GitOps for Kubeflow Pipelines

This repo demonstrates how GitOps can be used with Kubeflow Pipelines from deployKF.

NOTE:

This repo is about using GitOps to manage pipelines definitions and pipeline schedules NOT the platform itself.

This repo only supports Kubeflow Pipelines compiled in V1 mode.

Steps

This repository is logically grouped into four steps:

Render Pipelines: demonstrates how to render pipelines
Run Pipelines: demonstrates how run the rendered pipelines
Schedule Pipelines: demonstrates how to schedule the rendered pipelines
Automatic Reconciliation: demonstrates how to automatically reconcile the schedule configs

Real-World Usage

Unlike this demo, in the real world you typically store pipeline definitions and schedules in separate repositories.
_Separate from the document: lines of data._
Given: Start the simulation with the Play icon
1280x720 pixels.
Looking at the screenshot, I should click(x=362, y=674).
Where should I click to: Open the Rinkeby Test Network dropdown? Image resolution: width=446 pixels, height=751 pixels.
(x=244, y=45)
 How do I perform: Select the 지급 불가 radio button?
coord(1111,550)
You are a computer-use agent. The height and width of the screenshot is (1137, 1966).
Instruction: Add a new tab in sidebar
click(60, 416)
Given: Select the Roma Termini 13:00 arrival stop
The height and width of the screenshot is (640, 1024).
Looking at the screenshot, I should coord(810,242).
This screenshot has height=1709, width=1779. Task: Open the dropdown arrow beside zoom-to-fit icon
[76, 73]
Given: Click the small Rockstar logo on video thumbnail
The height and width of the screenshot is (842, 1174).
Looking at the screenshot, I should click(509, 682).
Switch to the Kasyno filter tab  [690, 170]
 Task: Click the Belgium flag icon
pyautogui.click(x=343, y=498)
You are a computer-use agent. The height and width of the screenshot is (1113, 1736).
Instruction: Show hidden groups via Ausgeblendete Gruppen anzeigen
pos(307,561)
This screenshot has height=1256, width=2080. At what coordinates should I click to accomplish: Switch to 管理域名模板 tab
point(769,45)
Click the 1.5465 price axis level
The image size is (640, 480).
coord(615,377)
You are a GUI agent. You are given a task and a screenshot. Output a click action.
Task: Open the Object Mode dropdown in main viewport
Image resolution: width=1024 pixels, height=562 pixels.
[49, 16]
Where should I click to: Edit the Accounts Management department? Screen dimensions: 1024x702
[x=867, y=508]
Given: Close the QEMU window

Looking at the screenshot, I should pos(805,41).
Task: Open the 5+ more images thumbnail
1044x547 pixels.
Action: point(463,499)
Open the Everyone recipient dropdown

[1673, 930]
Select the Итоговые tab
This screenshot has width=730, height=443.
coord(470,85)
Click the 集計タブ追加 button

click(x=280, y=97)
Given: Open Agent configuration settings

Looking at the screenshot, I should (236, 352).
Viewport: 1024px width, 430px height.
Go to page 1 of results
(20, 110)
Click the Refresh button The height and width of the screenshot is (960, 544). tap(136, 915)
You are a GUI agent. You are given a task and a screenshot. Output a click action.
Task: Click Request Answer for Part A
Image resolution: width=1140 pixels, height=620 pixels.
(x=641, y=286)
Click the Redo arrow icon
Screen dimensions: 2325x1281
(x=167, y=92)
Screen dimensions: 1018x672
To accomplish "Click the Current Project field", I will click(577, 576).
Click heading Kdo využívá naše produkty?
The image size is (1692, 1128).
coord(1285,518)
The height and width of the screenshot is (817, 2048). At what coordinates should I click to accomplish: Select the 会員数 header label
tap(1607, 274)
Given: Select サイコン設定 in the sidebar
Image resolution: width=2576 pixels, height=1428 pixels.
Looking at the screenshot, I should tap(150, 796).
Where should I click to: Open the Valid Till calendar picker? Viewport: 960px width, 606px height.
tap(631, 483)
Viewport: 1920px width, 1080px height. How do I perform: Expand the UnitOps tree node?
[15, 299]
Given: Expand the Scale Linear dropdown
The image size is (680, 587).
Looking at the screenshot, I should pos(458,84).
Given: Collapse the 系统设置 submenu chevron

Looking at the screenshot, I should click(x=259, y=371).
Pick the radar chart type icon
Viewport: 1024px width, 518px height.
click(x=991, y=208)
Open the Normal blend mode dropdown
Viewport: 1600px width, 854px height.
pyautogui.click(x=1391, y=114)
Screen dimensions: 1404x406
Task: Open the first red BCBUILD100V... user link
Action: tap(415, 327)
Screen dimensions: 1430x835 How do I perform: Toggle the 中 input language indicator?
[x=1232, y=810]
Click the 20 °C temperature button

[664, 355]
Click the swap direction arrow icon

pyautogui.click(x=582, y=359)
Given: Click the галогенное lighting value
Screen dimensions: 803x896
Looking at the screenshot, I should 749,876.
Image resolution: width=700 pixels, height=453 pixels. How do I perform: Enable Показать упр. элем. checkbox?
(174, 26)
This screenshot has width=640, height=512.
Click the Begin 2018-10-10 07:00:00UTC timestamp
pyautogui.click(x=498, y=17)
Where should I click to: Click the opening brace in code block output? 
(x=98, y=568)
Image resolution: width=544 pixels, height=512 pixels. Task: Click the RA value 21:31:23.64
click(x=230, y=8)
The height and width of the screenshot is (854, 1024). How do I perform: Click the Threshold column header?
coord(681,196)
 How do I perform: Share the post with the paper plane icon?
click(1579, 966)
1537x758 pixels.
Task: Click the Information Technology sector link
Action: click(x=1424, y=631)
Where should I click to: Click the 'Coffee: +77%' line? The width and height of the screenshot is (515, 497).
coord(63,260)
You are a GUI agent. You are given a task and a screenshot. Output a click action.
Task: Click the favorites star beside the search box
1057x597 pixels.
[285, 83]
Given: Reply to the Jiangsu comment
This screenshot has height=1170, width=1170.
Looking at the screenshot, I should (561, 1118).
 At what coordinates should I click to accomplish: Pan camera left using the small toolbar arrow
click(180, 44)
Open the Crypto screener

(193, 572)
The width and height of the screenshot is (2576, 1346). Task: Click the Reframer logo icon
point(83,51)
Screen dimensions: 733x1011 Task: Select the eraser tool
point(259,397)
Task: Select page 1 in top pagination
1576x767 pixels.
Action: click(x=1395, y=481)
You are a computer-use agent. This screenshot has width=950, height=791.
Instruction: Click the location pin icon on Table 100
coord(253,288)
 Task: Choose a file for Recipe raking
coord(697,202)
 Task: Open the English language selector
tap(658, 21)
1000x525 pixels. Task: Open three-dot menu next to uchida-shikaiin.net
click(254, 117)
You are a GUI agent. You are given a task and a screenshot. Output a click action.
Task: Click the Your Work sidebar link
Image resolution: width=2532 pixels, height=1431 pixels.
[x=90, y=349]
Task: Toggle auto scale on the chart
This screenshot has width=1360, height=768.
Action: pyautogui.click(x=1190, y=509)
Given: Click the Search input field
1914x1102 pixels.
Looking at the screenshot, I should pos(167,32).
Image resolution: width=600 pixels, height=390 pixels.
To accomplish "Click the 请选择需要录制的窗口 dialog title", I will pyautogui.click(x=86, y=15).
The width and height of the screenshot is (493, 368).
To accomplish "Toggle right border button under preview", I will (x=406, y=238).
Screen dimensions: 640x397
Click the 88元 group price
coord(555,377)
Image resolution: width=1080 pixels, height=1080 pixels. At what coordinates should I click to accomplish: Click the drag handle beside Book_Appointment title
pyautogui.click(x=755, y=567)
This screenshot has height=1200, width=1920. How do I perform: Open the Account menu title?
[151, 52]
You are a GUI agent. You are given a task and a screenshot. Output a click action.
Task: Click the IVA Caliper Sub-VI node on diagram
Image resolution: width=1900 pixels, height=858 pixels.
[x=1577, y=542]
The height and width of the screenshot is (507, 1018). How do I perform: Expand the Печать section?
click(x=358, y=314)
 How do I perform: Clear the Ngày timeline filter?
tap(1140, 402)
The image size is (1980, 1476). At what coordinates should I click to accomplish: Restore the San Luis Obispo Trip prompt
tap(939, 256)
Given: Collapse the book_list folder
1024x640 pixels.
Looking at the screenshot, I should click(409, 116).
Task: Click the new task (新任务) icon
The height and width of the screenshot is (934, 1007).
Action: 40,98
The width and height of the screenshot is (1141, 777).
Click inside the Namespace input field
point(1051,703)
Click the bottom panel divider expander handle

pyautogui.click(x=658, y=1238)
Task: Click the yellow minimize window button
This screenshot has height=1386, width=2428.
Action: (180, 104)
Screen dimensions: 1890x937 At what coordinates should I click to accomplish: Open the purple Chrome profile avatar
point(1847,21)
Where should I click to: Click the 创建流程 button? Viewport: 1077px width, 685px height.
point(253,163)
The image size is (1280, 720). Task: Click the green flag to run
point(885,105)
For example, you may have the following repositories:

Repository	Purpose	Demo Steps Used
`ml-project-1`	pipeline definitions for "ml project 1"	"Step 1: Render Pipelines" "Step 2: Run Pipelines"
`ml-project-2`	pipeline definitions for "ml project 2"
`ml-project-3`	pipeline definitions for "ml project 3"
`kfp-schedules`	schedules for all pipelines	"Step 3: Run Schedule Pipelines" "Step 4: Automatic Reconciliation"

Repository Contents

This repository contains the following content:

Directory	Description
`/.github/workflows/`	reference GitHub Actions workflows
`/common_python/`	shared Python code
`/common_scripts/`	shared Bash scripts
`/step-1--render-pipelines/`	examples/scripts for rendering pipelines
`/step-2--run-pipelines/`	examples/scripts for running rendered pipelines
`/step-3--schedule-pipelines/`	examples/scripts for scheduling rendered pipelines

Step 1: Render Pipelines

The Kubeflow Pipelines SDK is a Python DSL which compiles down to Argo Workflow resources, the Kubeflow Pipelines backend is able to execute compiled pipelines on a Kubernetes cluster on a schedule.

To manage pipeline definitions/schedules with GitOps, we need a reliable way to render the pipelines from their "dynamic Python representation" into their "static YAML representation".

Example

You will find the following items under /step-1--render-pipelines/example_pipeline_1/:

File/Directory	Description
`./pipeline.py`	A Python script containing a pipeline definition. This script exposes an argument named `--output-folder`, which specifies where the rendered pipeline should be saved.
`./render_pipeline.sh`	A Bash script which invokes `pipeline.py` in a reproducible way, with static arguments. This script uses shared code from `/common_python/` and `/common_scripts/` to ensure the rendered pipeline is only updated if the pipeline definition actually changes (rendered pipelines contain their build time).
`./RENDERED_PIPELINE/`	A directory containing the output of `render_pipeline.sh`. This directory contains the following items: a `workflow.yaml` file containing the rendered Argo `Workflow` resource a `params/` directory containing a file for each pipeline parameter
`./example_component.yaml`	A YAML file containing the definition of a reusable kubeflow component. This component is used by `pipeline.py` to define a step in the pipeline.

WARNING:

It is NOT recommended to run pipeline.py directly, but rather to use scripts like render_pipeline.sh that ensure the rendered pipeline is only updated if the pipeline definition actually changes.

TIP:

If each run of render_pipeline.sh results in a different rendered pipeline, your pipeline definition is not deterministic, for example, it might be using datetime.now() in the definition itself, rather than within a step.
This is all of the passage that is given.